------ RECORDS FOR THE TASK
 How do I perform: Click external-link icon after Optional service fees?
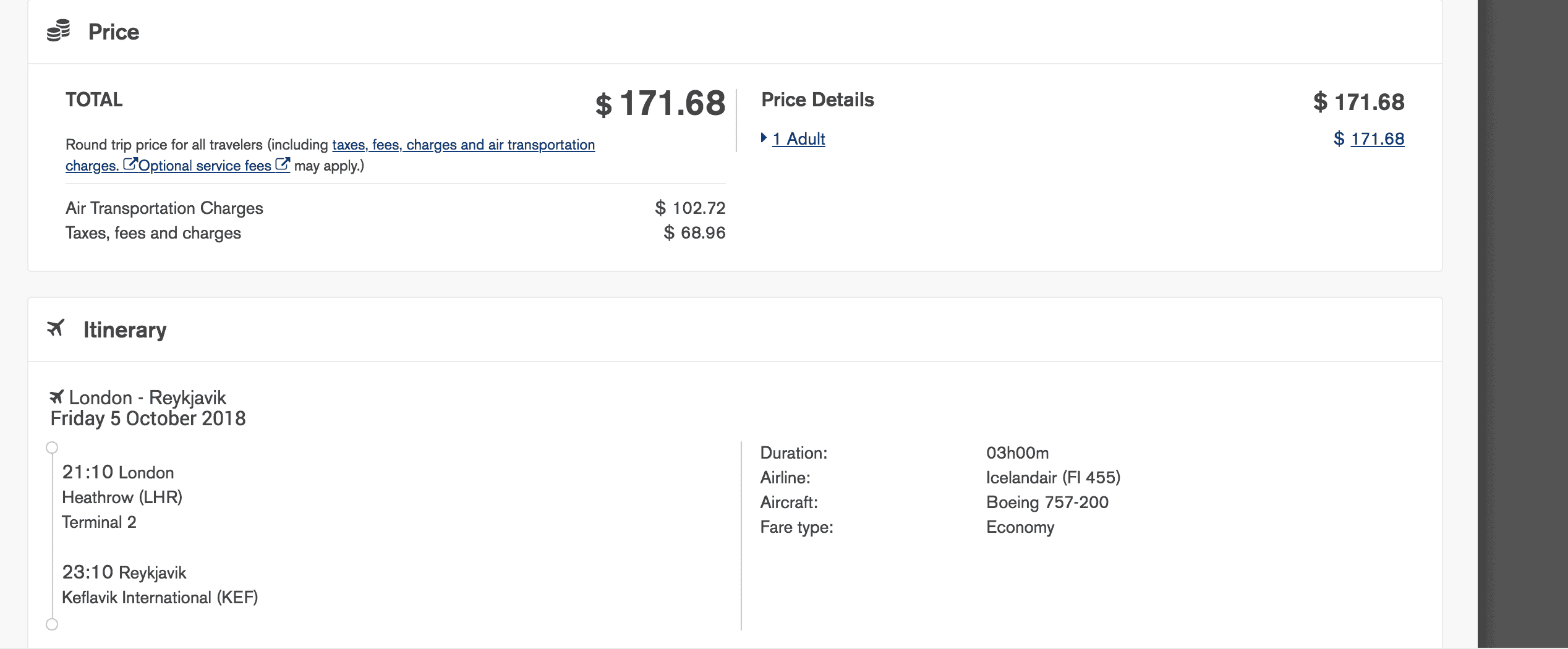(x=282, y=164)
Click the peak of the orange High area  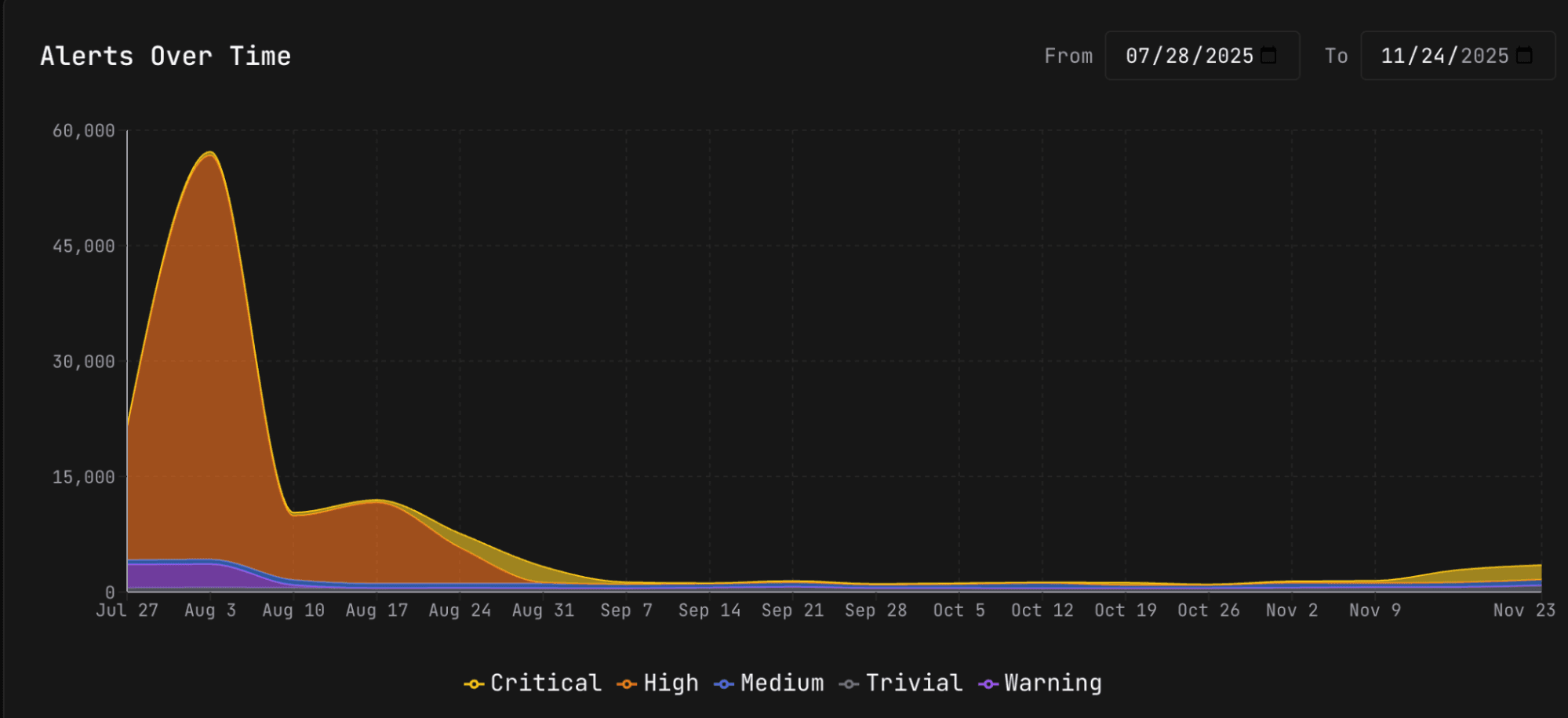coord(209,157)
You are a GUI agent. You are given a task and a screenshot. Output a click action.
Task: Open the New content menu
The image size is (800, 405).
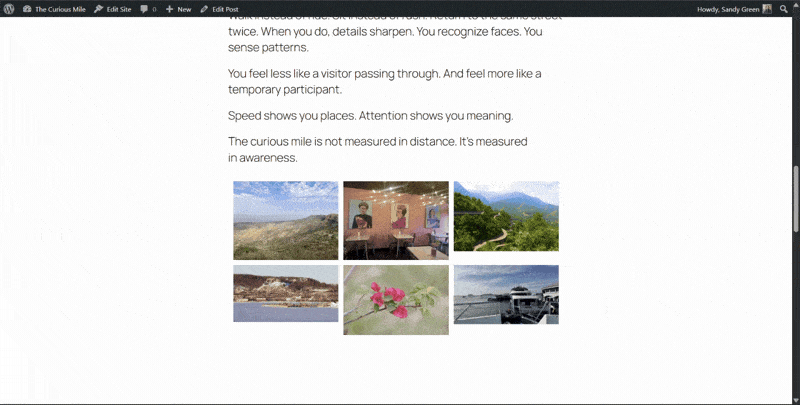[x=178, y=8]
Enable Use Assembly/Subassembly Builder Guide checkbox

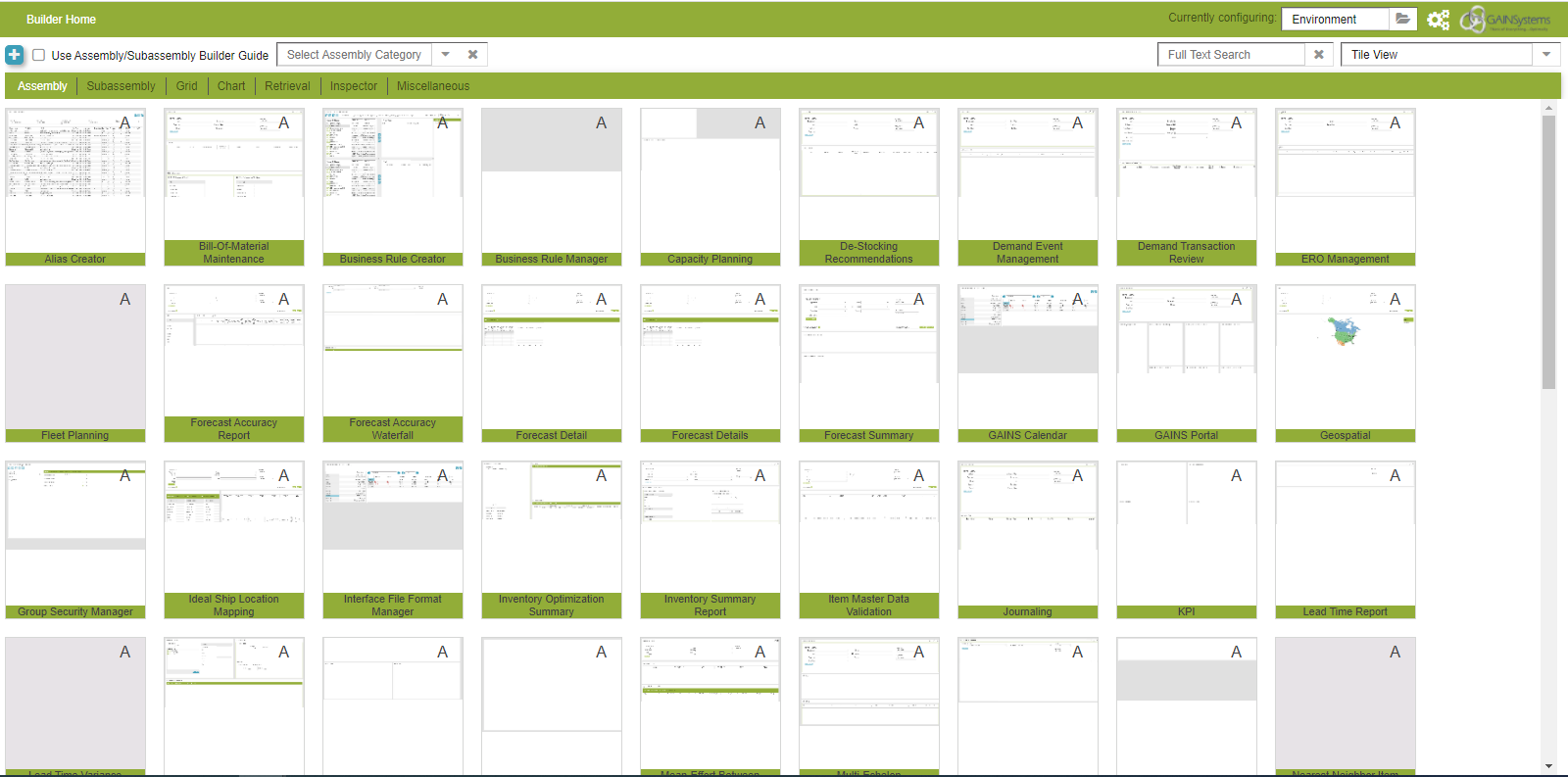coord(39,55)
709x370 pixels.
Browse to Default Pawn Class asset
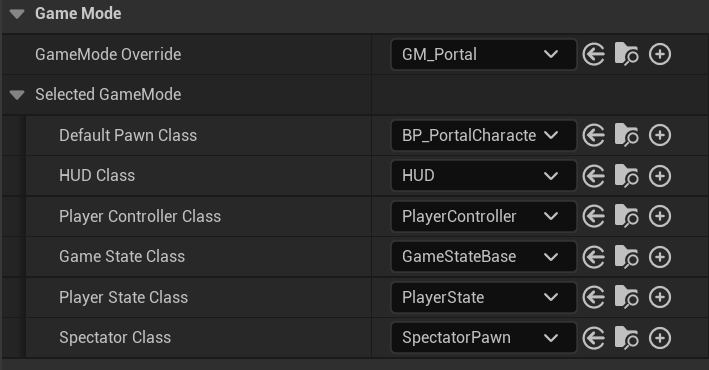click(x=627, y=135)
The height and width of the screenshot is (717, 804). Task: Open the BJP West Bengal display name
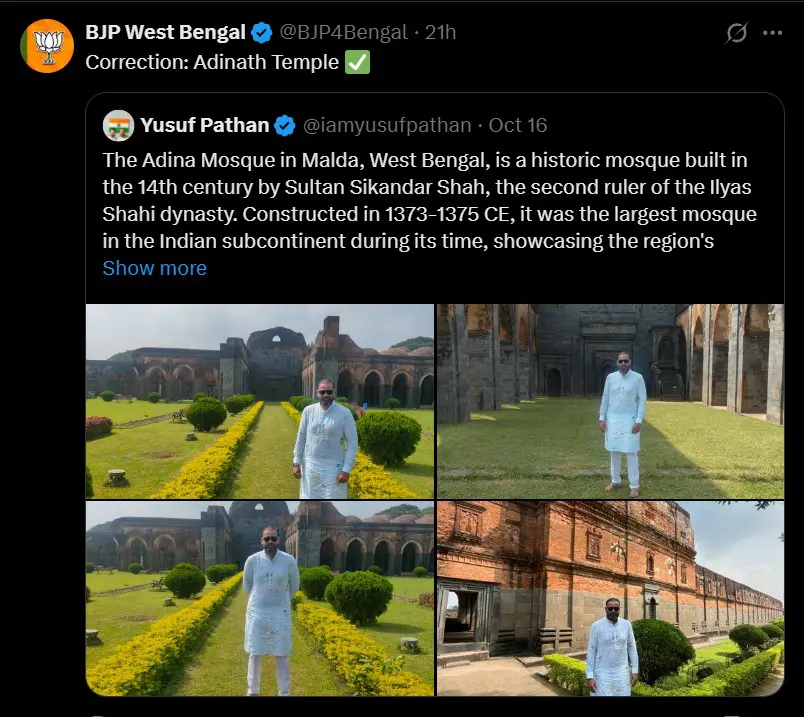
------------
**YOUR ASSIGNMENT:**
When a line among the entries above contains "screenshot", copy it.

**TASK ANSWER:**
You are a GUI agent. You are given a task and a screenshot. Output a click action.
The height and width of the screenshot is (717, 804). Task: Open the BJP West Bengal display name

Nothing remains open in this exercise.